何件かの店を回った後、キヅカはジョナンドにいった。
「明日、昨日の店のシェフに会わせていただけませんか?僕ならあの肉をもっとうまく焼ける自信があります」
翌日、エイモンドは約束通り、キヅカとともに昨日の店を訪れた。営業前ではあったが、大柄だが短いひげを蓄えたかなりのイケメン店主とはエドモンドとは古くからの付き合いらしく、快く迎えてくれた。名前はジョナンドというらしい。
「キヅカとやら。俺の肉をもっとうまくしてくれるんだって?」
互いに挨拶を交わしたのち、ジョナンドが挑戦的な口調でキヅカに聞いた。
「この肉をもっとおいしく、もっと多くの人に食べてもらいたいと思いませんか」
キヅカは店主であるジョナンドに聞いた。
「昔からこのスタイルでやっていて、それなりに繁盛している自負がある。しかし、満足しているかというと実はそうでもない。新たな焼き方も研究したいんだが、不安もある」
やや不満を持って仕事をしているが、繁盛しているがゆえに、なかなか大きく変えることができないということか。これなら受けて入れてくれるかもしれない。

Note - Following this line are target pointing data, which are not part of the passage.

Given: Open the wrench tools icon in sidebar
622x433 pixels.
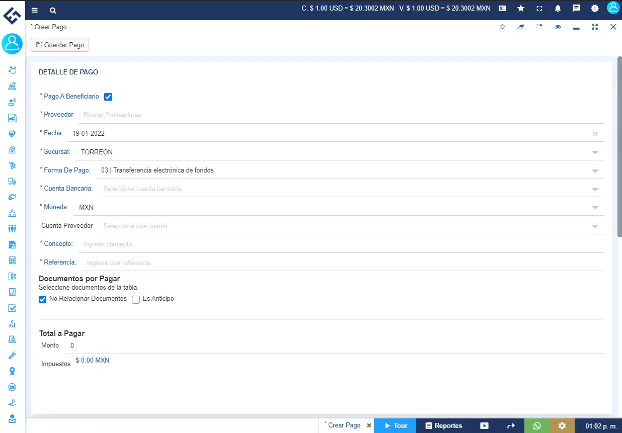Looking at the screenshot, I should point(13,356).
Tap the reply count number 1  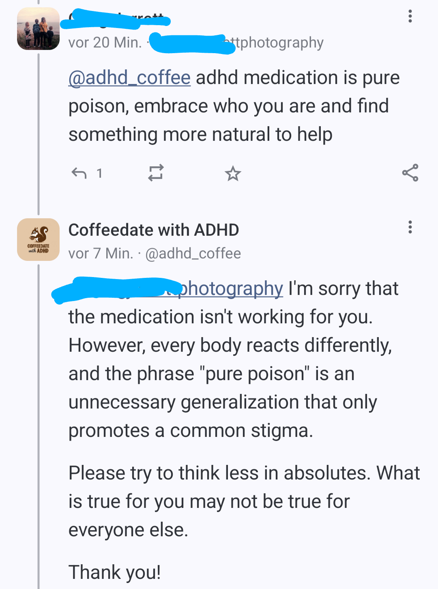(99, 174)
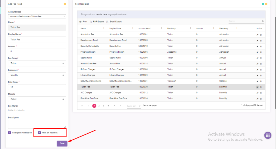Image resolution: width=276 pixels, height=149 pixels.
Task: Toggle the Print on Voucher checkbox
Action: point(39,133)
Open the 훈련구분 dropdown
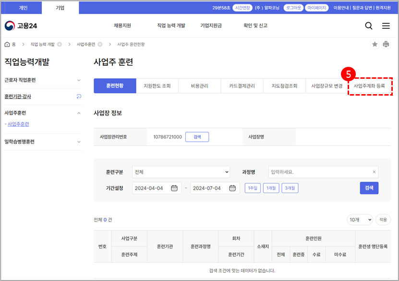 point(181,172)
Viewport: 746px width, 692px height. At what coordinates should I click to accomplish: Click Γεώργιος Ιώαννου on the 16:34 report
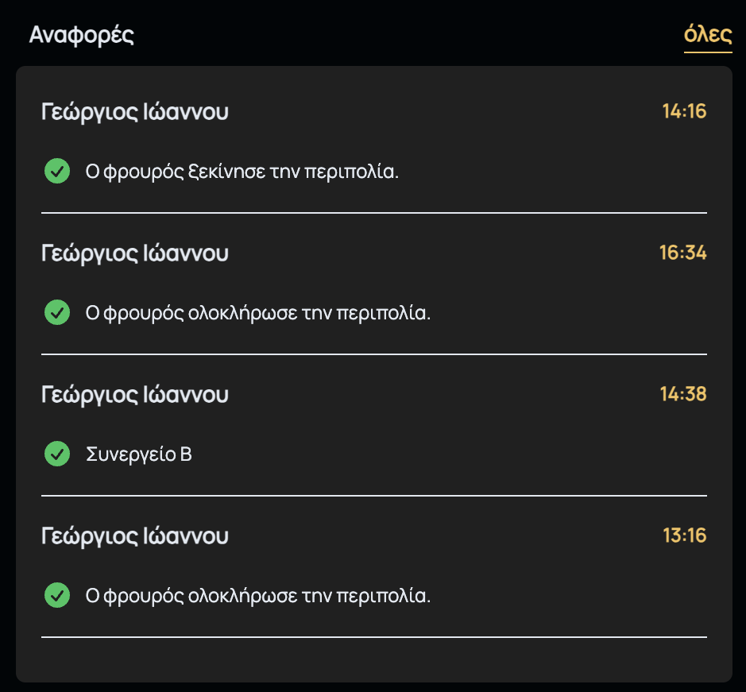[x=134, y=253]
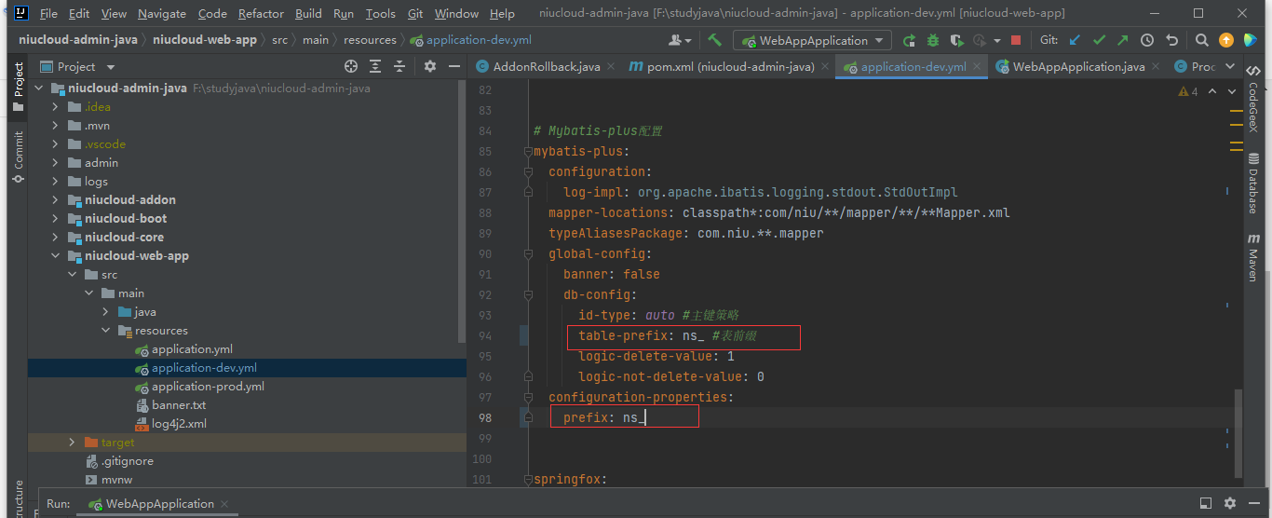Rerun WebAppApplication with the green run icon
1272x518 pixels.
tap(909, 40)
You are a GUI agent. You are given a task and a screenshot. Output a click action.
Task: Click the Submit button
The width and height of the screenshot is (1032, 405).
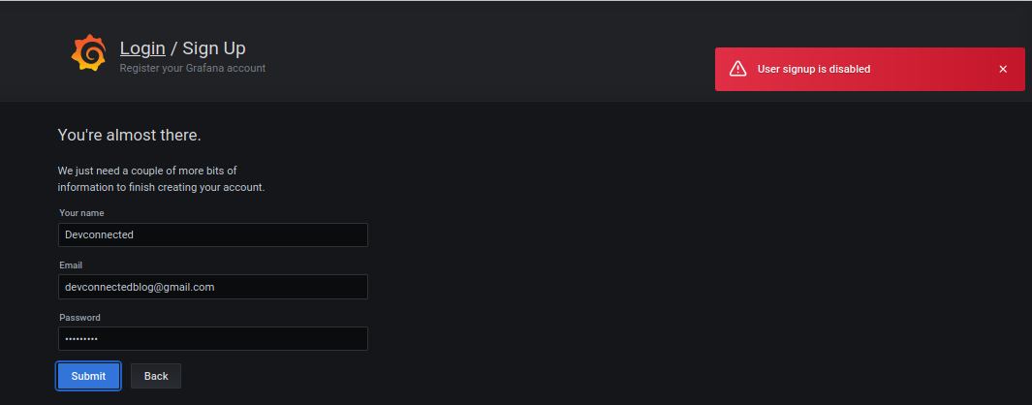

キヅカはざっと厨房を見渡した。仕込み中であるようで包丁やまな板が散見されるが、決して散らかってはいない。生ごみが散乱していることもない。包丁やまな板、それにかまどにしてもきっちり手入れされている。店が繁盛するのも納得である。
「少し、肉を分けていただけませんか。あと、なにか底の深い入れ物とルービも」
「うむ。これに関してはきちんと請求するからな」
「わかってる」
ジョナンドはエドモンドに念を押し、1人前の肉をまな板の上においた。脂身はないものの、赤々しいその身はまるでルビーのように輝いて見える。

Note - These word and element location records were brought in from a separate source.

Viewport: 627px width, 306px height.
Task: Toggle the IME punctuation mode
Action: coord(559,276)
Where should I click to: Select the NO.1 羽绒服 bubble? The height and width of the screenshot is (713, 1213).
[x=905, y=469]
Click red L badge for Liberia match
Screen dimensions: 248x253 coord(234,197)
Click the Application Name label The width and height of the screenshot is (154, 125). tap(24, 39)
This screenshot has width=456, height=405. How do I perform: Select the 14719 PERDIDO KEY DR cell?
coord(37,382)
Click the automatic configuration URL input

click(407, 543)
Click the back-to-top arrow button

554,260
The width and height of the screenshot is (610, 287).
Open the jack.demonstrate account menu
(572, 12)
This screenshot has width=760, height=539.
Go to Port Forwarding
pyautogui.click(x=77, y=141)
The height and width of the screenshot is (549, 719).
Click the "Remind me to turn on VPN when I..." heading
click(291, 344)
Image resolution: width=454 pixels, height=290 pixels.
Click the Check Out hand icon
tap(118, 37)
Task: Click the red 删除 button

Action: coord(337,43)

いい肉だな、と思いながら、キヅカは包丁で3㎝程度にスライスしていった。それでもかなりの大きさになり、元の世界では「デカ盛り」として有名になるくらいの大きさだ。そんな大きさの肉が6-7枚切り分けられた。キヅカがよく食べきれたと思う。
「おいおい、そんなに薄くしたら食べ応えがないじゃないか」
エドモンドからクレームが入るが、とりあえずは無視。パッドに肉を並べ、そこにルービを注いでいく。おそらく発酵が足りないために薄味になっていると思われるが、発酵しているなら菌はいるだろう。それで肉を柔らかくするのだ。エドモンドが何か言いたげにしているが、これも無視する。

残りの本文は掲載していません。